14 mars 2013 Archives | FN 17 Federation Front National de Charente-Maritime

Le 11 Novembre 1918, de part et d’autre du front, les soldats abasourdis, peinant à croire que leur cauchemar était terminé, sortirent des tranchées et, sans pour autant fraterniser, se regardèrent enfin sans qu’il leur fût encore nécessaire de s’entretuer. C’était fini.

Le 8 Mai 1945, les Allemands, hébétés, saoûlés de coups, rayés de la certe, s’assirent sur les ruines de leur pays et contemplèrent le ciel soudain silencieux tandis que déja, à l’ouest du moins, ceux qui les avaient réduits à néant leur tendaient la main pour qu’ils se relèvent.

Le 19 mars 1962, une armée jusque là cantonnée en Tunisie, et dont la majorité des soldats, oisifs depuis quatre ans, n’avait jamais tiré le moindre coup de feu (ils séjournaient pour partie, désarmés, dans la ville où je vécus enfant), fut autorisée à se répandre sur l’Algérie pour y semer sur son passage massacres et désolation.

On nous demande aujourd’hui de commémorer ça, c’est-à-dire d’oublier ce qui s’ensuivit : quatre vingt civils tués, deux cents blessés le 26 Mars, rue d’Isly à Alger, cent cinquante mille harkis, citoyens français passés au fil de l’épée dans des conditions d’une sauvagerie inouïe, deux mille pieds-noirs de tous âges disparus, enlevés, brûlés à la chaux vive et dont les cendres furent dispersées dans des lacs, jusqu’au grand exode de Juillet. Et cette transhumance-là, pitoyable, d’un million de gens contraints au choix de la valise ou du cercueil, accueillis en France comme des chiens par des gens maîtres du djebel mais incapables de les avoir protégés comme ils l’auraient dû, là-bas.

Ceci est tout sauf la fin d’une guerre, sauf pour les vainqueurs, seuls à pouvoir s’enorgueillir de s’être débarrassés de leur adversaire. C’est exactement comme s’il fallait célébrer Juin 40 et l’Armistice sous prétexte que la France avait alors retrouvé la paix.

C’est historiquement pervers, d’une extrême lâcheté, honteux. Complaire ainsi à Monsieur Bouteflika sous prétexte que l’on doit caresser ses administrés dans le sens du poil pour en accueillir bientôt le tiers, déshonore les décideurs de cette faute absolue.

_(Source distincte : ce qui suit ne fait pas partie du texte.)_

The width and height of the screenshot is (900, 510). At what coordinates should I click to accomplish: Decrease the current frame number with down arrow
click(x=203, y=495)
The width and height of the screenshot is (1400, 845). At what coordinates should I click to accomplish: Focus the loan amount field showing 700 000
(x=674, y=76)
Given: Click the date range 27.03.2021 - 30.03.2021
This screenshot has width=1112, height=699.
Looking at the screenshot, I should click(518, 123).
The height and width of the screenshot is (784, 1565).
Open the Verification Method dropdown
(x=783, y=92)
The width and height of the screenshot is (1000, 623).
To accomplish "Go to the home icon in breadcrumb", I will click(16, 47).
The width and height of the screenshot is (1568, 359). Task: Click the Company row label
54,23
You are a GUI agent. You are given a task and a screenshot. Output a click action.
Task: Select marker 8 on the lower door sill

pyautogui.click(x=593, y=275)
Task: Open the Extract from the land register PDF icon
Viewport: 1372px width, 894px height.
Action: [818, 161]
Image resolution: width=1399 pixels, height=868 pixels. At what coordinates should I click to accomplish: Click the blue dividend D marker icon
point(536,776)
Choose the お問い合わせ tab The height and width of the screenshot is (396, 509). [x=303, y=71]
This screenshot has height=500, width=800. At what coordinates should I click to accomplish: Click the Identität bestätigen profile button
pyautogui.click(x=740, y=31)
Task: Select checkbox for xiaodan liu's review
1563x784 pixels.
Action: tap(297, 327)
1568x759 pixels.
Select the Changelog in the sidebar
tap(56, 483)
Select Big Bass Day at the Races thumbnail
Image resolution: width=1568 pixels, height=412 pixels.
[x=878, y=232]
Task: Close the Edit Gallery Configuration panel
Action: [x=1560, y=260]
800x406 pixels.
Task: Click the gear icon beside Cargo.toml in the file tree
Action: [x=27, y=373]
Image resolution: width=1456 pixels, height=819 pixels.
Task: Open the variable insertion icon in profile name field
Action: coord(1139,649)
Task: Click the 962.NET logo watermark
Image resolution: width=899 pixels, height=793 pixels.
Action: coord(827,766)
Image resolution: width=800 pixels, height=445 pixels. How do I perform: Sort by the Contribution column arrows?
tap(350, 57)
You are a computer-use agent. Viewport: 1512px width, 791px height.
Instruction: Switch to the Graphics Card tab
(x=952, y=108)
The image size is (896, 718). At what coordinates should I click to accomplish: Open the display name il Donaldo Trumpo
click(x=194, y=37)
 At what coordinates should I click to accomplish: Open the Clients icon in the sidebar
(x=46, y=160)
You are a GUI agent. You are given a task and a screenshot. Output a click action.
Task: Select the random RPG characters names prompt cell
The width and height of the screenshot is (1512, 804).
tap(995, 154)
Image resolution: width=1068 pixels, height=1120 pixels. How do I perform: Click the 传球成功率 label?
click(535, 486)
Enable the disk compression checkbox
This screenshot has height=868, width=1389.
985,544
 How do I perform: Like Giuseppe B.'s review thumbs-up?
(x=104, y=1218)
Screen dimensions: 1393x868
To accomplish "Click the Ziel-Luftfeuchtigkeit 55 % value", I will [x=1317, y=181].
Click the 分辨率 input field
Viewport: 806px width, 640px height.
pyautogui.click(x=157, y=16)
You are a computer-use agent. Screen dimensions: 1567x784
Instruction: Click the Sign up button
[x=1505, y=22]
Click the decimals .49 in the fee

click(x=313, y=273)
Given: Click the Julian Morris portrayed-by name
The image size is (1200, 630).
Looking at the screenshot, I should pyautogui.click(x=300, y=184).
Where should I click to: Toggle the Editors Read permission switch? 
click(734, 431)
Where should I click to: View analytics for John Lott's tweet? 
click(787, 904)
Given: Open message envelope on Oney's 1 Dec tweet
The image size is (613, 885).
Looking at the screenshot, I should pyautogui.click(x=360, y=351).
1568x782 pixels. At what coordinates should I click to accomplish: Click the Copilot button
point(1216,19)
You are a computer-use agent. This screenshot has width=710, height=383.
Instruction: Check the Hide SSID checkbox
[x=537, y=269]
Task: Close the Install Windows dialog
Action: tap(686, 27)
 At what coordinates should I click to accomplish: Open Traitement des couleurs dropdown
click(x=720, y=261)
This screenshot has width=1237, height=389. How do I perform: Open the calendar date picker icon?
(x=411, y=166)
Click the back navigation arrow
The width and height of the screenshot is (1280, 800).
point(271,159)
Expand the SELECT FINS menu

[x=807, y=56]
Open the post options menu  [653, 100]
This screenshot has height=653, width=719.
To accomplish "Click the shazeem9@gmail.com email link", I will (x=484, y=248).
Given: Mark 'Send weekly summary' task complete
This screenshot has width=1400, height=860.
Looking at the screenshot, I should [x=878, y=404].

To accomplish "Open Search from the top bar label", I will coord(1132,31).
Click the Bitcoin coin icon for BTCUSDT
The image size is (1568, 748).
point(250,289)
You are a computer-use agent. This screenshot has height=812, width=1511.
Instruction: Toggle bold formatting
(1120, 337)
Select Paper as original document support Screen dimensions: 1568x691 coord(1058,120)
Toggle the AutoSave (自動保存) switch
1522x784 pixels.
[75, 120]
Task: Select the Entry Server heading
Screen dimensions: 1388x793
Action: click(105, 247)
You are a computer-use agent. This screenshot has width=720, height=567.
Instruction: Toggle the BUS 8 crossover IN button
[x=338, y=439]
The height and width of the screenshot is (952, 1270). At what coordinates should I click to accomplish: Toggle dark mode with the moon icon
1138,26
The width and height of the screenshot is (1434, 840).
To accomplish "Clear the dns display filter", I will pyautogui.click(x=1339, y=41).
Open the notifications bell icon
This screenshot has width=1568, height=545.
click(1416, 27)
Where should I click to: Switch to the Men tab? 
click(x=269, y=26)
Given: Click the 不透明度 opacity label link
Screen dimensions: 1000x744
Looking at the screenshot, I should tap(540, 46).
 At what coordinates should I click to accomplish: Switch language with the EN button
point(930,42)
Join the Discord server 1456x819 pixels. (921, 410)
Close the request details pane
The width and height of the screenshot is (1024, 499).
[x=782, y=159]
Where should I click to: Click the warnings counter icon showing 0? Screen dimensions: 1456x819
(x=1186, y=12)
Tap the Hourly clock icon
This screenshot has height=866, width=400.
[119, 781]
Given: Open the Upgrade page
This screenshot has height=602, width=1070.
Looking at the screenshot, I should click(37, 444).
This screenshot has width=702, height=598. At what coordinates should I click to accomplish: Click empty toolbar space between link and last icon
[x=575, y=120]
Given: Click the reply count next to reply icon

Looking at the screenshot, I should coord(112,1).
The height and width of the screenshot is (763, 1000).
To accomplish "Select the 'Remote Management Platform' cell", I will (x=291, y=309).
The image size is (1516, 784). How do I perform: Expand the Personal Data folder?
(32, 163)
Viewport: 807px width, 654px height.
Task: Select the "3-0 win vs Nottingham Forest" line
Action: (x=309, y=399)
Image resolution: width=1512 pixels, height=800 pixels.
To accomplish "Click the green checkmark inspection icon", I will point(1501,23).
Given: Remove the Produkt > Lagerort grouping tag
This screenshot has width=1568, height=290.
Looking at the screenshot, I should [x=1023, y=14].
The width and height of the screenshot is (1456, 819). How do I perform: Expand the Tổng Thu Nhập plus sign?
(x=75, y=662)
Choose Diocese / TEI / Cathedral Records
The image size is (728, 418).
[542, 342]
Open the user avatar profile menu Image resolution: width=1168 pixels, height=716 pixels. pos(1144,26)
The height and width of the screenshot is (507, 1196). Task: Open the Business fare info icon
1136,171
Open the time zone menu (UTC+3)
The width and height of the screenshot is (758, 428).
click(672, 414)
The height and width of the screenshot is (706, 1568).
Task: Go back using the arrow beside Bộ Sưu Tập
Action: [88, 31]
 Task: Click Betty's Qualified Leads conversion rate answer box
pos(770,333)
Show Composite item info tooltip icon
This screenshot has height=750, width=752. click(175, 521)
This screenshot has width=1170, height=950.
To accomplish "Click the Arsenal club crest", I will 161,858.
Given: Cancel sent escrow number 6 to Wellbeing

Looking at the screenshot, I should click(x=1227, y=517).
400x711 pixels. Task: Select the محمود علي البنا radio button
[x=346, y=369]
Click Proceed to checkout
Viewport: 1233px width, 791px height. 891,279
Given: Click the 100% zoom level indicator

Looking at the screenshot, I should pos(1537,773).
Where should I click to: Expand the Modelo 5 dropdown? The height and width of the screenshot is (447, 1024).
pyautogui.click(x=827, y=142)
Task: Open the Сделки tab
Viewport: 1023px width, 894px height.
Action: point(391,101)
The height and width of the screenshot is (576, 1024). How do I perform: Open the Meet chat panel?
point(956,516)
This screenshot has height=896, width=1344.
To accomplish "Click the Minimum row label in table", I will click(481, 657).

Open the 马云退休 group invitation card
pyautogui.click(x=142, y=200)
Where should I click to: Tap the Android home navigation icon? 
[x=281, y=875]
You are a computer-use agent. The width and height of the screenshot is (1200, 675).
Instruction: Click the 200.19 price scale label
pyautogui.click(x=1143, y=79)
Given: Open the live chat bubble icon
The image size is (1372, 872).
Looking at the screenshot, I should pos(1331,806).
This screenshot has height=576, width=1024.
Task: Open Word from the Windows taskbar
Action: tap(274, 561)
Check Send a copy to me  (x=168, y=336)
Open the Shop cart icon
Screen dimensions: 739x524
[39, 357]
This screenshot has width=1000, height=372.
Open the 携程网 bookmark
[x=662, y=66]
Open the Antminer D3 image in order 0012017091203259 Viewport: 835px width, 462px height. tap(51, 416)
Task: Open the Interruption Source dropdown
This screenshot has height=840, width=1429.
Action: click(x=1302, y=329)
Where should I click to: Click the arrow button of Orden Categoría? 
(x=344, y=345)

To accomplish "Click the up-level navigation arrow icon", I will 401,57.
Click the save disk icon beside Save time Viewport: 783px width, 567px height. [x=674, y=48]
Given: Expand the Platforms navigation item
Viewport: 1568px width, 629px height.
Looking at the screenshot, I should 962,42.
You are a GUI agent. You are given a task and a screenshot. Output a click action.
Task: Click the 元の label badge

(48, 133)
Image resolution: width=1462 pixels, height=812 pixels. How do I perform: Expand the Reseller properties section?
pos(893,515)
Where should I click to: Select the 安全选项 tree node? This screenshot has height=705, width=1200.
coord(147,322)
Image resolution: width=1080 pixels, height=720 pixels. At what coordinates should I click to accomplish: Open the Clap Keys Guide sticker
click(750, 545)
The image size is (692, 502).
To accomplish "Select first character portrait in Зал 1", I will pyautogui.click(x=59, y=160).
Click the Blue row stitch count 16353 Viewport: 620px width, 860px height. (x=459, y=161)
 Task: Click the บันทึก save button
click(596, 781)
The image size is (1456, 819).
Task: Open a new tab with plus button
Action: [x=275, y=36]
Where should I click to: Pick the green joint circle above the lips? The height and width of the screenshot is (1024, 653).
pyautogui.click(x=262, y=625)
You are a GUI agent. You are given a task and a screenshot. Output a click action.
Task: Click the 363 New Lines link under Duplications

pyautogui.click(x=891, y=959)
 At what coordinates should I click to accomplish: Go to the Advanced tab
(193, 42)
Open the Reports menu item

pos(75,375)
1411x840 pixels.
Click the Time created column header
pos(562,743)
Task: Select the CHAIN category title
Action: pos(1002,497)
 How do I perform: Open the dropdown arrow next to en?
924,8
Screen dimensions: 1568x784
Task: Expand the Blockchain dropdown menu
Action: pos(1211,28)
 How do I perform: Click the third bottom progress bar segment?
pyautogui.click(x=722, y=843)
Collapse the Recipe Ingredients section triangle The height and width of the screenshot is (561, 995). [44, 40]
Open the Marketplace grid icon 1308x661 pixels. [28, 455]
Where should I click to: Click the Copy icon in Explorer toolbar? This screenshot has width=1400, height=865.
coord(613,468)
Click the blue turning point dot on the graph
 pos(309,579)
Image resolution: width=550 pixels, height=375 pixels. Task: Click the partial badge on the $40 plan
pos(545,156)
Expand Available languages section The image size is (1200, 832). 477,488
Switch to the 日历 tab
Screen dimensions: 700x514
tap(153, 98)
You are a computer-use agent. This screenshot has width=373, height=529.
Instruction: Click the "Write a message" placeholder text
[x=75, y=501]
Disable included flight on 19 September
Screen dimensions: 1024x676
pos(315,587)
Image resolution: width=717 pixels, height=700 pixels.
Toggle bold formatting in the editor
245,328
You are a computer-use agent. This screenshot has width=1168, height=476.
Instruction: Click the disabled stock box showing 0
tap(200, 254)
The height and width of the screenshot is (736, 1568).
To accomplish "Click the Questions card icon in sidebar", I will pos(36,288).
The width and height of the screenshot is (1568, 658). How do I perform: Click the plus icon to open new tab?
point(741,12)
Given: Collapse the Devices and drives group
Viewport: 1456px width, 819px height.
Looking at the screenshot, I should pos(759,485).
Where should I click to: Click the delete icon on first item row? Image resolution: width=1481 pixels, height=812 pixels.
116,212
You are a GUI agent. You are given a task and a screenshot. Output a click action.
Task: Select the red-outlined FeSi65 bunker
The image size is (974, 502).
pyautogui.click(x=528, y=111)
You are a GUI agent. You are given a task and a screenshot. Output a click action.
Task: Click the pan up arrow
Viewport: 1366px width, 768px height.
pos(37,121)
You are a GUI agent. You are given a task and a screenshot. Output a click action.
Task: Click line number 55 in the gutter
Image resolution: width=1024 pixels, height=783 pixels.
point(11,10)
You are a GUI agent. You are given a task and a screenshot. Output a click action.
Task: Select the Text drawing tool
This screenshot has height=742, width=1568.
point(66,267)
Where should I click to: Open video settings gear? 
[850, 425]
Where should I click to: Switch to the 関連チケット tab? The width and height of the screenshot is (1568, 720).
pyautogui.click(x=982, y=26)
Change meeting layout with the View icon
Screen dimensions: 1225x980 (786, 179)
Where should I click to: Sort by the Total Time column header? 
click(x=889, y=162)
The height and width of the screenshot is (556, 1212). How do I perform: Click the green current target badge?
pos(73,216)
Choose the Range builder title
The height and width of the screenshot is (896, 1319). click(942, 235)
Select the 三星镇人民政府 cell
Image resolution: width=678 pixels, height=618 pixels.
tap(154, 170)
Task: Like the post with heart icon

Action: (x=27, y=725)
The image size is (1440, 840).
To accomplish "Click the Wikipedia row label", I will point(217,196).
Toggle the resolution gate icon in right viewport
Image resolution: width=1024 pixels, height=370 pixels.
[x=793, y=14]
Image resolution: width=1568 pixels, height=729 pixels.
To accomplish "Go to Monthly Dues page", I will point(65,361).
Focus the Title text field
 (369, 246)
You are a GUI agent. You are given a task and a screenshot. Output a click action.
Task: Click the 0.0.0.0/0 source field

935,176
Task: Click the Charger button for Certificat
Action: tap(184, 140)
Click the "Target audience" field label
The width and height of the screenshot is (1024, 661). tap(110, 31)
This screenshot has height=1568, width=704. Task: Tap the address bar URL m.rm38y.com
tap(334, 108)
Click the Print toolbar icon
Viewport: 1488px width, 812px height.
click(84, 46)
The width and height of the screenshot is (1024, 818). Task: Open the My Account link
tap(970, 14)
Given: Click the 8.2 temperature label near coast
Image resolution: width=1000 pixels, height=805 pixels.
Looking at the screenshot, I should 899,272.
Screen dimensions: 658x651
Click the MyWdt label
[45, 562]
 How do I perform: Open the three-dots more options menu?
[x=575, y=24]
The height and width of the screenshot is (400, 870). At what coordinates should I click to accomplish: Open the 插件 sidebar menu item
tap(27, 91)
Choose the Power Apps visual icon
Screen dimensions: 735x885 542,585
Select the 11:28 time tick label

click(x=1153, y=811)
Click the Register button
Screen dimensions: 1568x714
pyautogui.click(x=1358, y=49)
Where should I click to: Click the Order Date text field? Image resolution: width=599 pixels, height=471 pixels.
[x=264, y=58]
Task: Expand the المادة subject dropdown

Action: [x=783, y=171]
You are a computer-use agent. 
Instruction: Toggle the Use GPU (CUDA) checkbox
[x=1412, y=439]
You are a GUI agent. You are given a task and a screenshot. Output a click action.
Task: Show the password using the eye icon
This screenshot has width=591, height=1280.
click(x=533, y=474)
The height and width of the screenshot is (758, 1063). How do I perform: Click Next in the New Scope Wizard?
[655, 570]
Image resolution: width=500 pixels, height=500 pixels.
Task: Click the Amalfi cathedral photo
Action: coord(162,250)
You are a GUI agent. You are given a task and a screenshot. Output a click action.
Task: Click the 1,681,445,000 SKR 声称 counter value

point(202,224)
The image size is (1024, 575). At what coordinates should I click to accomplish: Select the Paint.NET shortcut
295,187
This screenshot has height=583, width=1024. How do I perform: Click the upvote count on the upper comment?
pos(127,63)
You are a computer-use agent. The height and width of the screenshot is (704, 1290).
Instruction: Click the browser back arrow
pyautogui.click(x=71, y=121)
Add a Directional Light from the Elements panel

Il est normal que les communistes, dont la besogne inlassable fut de tirer dans le dos de nos hommes en Algérie, se réjouissent, via les rogatons de leur parti, de participer à cette fête saumâtre. Cela l’est moins de la part des anciens combattants d’Afrique du Nord, en tout cas de leurs représentants, qui adoptent cette journée de gloire pour leur ennemi en hommage aux dizaines de milliers de leurs camarades tués, blessés ou mentalement détruits au fil des huit années de la guerre. Je suis bien sûr qu’un grand nombre d’entre eux décideront de ne pas rejoindre leurs cadres devant les monuments aux morts. Je suis certain aussi que bien des maires resteront chez eux ce jour-là. Ils auront raison. Le 11 Novembre ayant été choisi pour commémorer tous les conflits modernes, il n’y avait qu’à y inclure celui-là et laisser les accords d’Évian aux seuls bons soins des historiens.

La tendance de nos gouvernants à la génuflexion devant les nations que leurs prédécesseurs ont construites de toutes pièces est suffisamment déprimante pour ne pas y ajouter le débouclage de la ceinture et la mise du pantalon aux chevilles. Ces attitudes qui mettent en joie leur futurs compagnons de route du 19 Mars pérennisé ne leur suffisent apparemment pas. S’ils veulent aller au bout de leur geste, qu’ils se tournent donc, qu’ils se mettent dans la position dite de la prière mahométane et qu’ils attendent. Au moins seront-ils cohérents, au chapitre déjà bien fourni de nos humiliations.